Rewrite the listing below with "Copy" swapped for "Share" and every other word left unchanged. Omit the pictures from your answer.

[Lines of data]

╔══

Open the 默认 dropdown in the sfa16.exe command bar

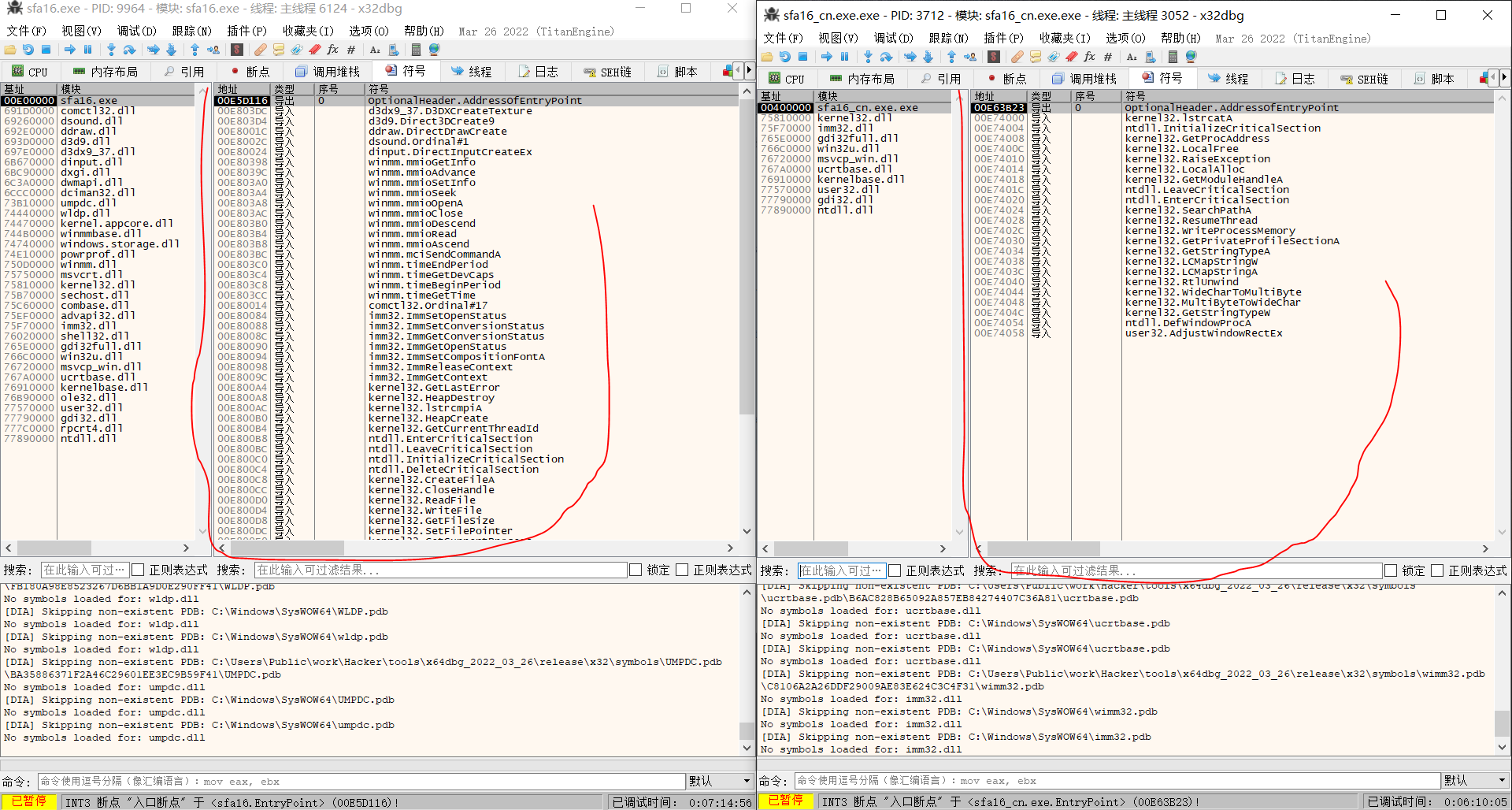[720, 781]
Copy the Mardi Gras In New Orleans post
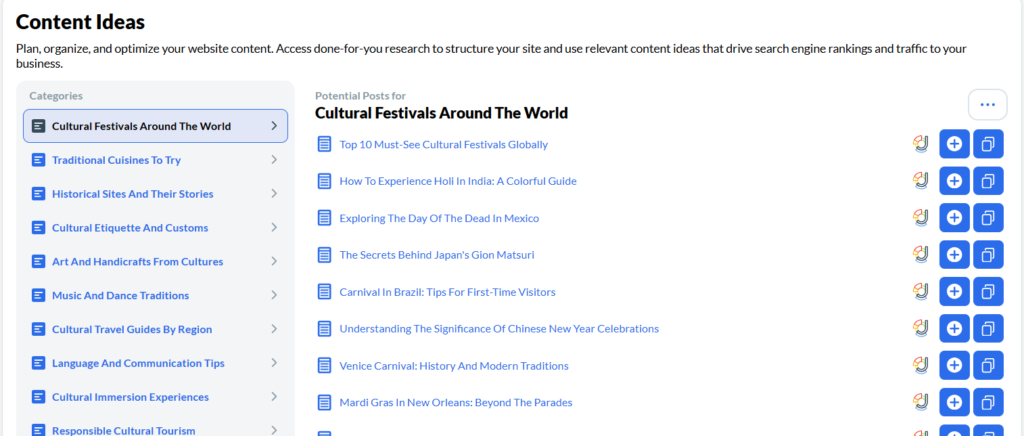This screenshot has width=1024, height=436. point(988,402)
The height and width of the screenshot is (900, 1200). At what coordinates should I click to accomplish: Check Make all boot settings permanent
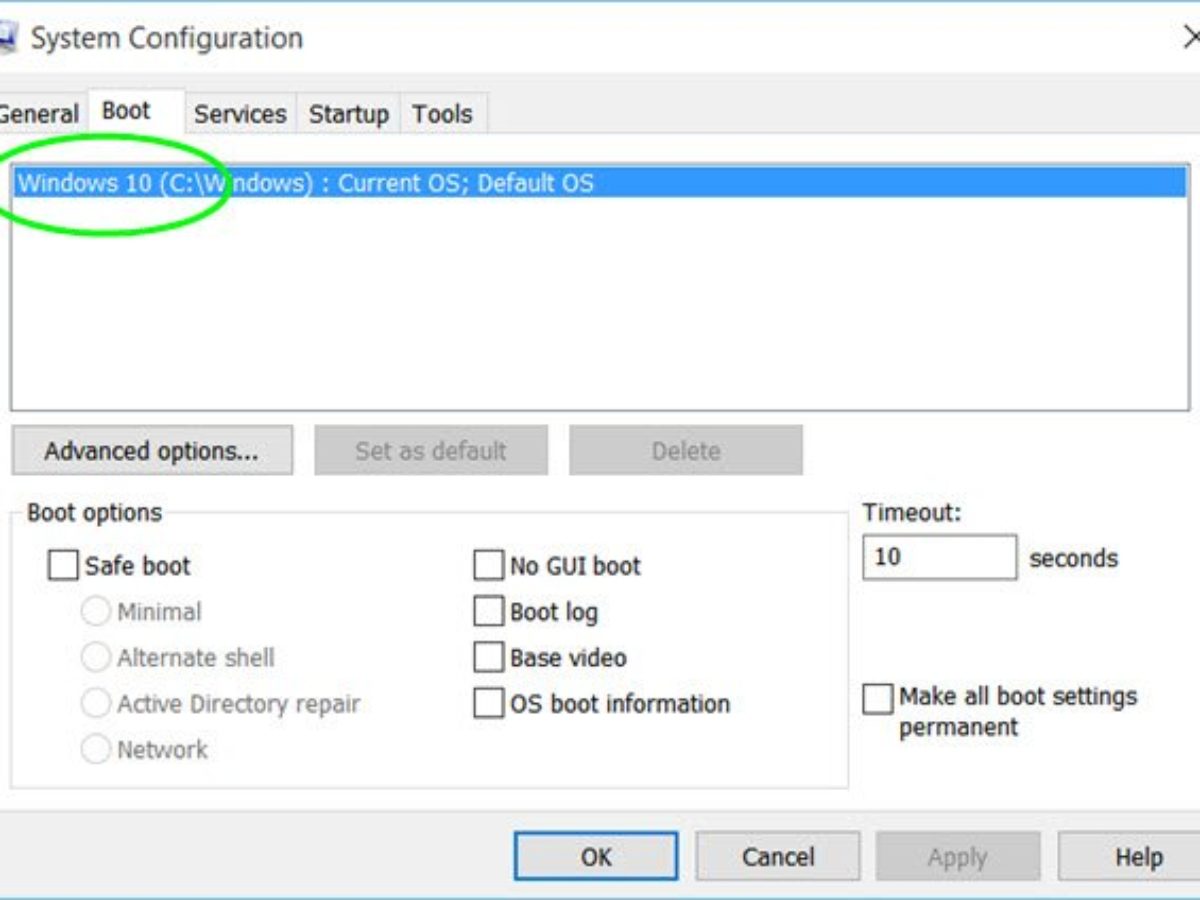point(877,698)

╚══

> Solution for this exercise:
Open the 默认 dropdown in the sfa16.exe command bar

[720, 781]
Share the Mardi Gras In New Orleans post
This screenshot has width=1024, height=436. point(988,402)
The height and width of the screenshot is (900, 1200). At what coordinates should I click to accomplish: Check Make all boot settings permanent
point(877,698)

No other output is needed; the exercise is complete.